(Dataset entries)
★ ★ ★ ★
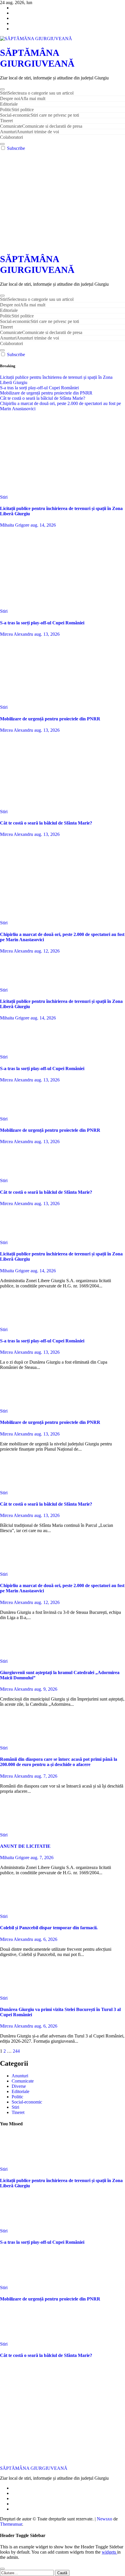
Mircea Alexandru (17, 634)
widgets (109, 2552)
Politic (17, 109)
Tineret (6, 120)
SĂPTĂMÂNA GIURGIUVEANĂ (37, 58)
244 (16, 2051)
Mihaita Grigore (15, 525)
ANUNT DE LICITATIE (25, 1846)
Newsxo (104, 2518)
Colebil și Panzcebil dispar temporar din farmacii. (49, 1927)
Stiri (37, 92)
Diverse (19, 2086)
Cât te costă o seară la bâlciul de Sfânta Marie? (46, 822)
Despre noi (22, 98)
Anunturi (29, 131)
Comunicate (41, 126)
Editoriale (9, 104)
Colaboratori (11, 137)
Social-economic (39, 115)
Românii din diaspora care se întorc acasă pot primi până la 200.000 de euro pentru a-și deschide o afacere (58, 1762)
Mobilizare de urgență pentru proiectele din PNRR (50, 718)
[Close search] (2, 2569)
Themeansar (11, 2524)
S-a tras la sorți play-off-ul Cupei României (42, 622)
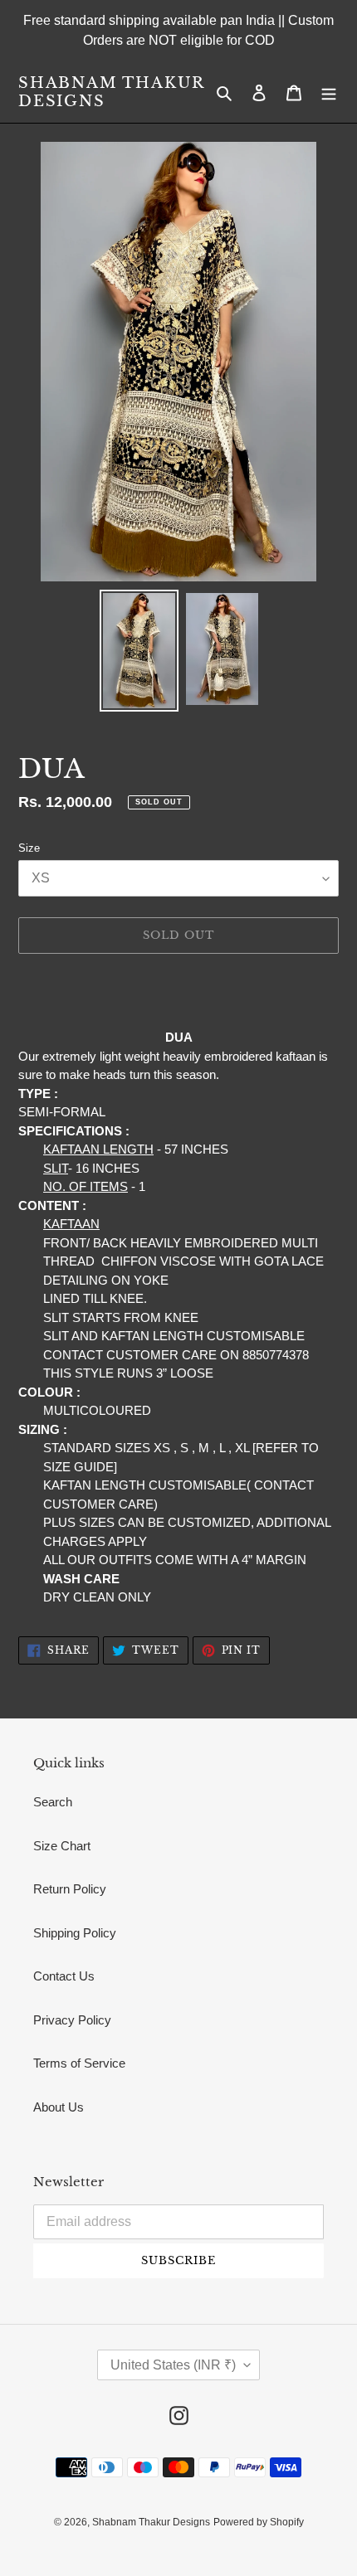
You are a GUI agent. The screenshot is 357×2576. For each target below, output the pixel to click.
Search (52, 1802)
★ ★ ★ ★
> What is needed
Reproduce the entries above exactly, without images.

> Result of the task
Mircea Alexandru (17, 634)
widgets (109, 2552)
Politic (17, 109)
Tineret (6, 120)
SĂPTĂMÂNA GIURGIUVEANĂ (37, 58)
244 (16, 2051)
Mihaita Grigore (15, 525)
ANUNT DE LICITATIE (25, 1846)
Newsxo (104, 2518)
Colebil și Panzcebil dispar temporar din farmacii. (49, 1927)
Stiri (37, 92)
Diverse (19, 2086)
Cât te costă o seară la bâlciul de Sfânta Marie? (46, 822)
Despre noi (22, 98)
Anunturi (29, 131)
Comunicate (41, 126)
Editoriale (9, 104)
Colaboratori (11, 137)
Social-economic (39, 115)
Românii din diaspora care se întorc acasă pot primi până la 200.000 de euro pentru a-și deschide o afacere (58, 1762)
Mobilizare de urgență pentru proiectele din PNRR (50, 718)
[Close search] (2, 2569)
Themeansar (11, 2524)
S-a tras la sorți play-off-ul Cupei României (42, 622)
You are a GUI agent. The screenshot is 357×2576. For each target below, output the pixel to click.
Search (52, 1802)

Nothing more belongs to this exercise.